Inbreeding Depression?

With only three founders, there is some question as to whether the McBride lineage is suffering inbreeding depression. Inbreeding depression results from the expression of deleterious recessive alleles which are normally present only in the heterozygous condition. Because these alleles are harmful and lower the fitness of any individual who expresses them, they are vary rarely seen in the homozygous state (or at all) in the genepool of normal populations. However if a genepool is severely inbred and the members of that pool carry a lethal recessive allele, the chances of that allele being present in the homozygous condition in any individual are much greater. Phil Hedrick and Phil Miller have run a genetic analysis to confirm the fact that there are in fact three founders and to test whether or not inbreeding depression has become a problem.

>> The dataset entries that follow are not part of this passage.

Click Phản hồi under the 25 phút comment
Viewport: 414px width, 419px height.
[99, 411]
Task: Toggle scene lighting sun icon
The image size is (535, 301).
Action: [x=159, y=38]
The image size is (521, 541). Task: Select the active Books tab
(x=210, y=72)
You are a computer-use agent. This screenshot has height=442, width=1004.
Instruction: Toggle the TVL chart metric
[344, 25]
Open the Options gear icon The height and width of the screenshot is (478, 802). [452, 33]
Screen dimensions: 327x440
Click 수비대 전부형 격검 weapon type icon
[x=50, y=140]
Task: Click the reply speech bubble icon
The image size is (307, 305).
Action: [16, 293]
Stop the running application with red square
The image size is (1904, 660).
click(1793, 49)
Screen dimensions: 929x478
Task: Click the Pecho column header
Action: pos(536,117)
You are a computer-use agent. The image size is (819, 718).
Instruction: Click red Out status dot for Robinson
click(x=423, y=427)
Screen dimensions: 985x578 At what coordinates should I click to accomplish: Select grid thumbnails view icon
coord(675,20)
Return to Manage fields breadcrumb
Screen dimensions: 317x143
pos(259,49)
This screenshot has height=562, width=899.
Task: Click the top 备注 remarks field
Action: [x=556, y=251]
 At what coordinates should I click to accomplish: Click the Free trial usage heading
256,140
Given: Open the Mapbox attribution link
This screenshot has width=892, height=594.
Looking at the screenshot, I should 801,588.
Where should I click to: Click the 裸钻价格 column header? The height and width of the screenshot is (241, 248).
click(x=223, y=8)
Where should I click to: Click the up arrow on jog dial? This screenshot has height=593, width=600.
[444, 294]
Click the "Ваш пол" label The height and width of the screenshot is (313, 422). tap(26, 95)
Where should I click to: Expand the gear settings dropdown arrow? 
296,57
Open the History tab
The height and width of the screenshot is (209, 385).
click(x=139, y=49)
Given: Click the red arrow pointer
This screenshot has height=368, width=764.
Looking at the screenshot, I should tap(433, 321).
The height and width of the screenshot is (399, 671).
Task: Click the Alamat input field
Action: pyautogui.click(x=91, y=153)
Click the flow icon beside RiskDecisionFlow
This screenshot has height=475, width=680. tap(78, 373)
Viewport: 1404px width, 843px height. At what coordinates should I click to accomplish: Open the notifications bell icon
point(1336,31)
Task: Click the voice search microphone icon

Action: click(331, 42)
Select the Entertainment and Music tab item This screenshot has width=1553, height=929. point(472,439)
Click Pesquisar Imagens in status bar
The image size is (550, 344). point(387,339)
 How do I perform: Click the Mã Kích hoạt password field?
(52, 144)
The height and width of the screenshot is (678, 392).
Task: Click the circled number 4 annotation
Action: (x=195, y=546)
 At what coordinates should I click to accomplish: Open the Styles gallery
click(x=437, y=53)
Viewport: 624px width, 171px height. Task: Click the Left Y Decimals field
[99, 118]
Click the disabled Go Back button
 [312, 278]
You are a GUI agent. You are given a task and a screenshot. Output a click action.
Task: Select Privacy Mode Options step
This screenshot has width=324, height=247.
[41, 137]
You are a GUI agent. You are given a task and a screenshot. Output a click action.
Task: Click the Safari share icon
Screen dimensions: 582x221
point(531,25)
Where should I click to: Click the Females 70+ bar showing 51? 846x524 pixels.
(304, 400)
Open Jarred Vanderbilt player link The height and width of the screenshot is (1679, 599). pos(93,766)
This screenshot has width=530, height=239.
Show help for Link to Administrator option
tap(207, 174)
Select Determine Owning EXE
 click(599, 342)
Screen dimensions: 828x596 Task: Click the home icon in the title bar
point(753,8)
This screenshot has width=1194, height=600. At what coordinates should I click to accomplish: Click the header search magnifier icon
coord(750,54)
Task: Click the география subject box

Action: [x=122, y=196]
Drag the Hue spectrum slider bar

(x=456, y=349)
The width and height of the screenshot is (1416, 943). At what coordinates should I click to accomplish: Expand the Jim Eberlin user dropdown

There has been some argument in the past over weather wolf #2 is a fourth founder or the son of founder wolf #5 (a female). Hedrick and Miller found that #2 shares an allele with #5 in each of sixteen unlinked polymorphic microsattelite loci and that #2 shares two alleles with three putative siblings (which are the progeny of #5) in fifteen of the sixteen loci. While this is very compelling evidence that #2 is the son of #5, it is still possible that #2 could have received a unique set of alleles from his father. However, Hedrick and Miller have found similar alleles in #2 and #7, 8 and 9, all of which are the progeny of founder wolf P5. If #2 were not the son of #5 and P5, all of these results would be extremely unlikely.

Given that there are only three founders, the inbreeding coefficients of most individuals will be fairly high and there is some cause for concern over inbreeding depression. Hedrick and Miller tested for inbreeding depression by comparing juvenile survivability across a gradient of inbreeding coefficients. Here are their findings:

The results do not indicate any significant inbreeding depression. However it is important to note that because of the small sample size and relatively short amount of time spent inbreeding, there could be important inbreeding depression in this population. This particular test just may not be sensitive enough to detect it yet.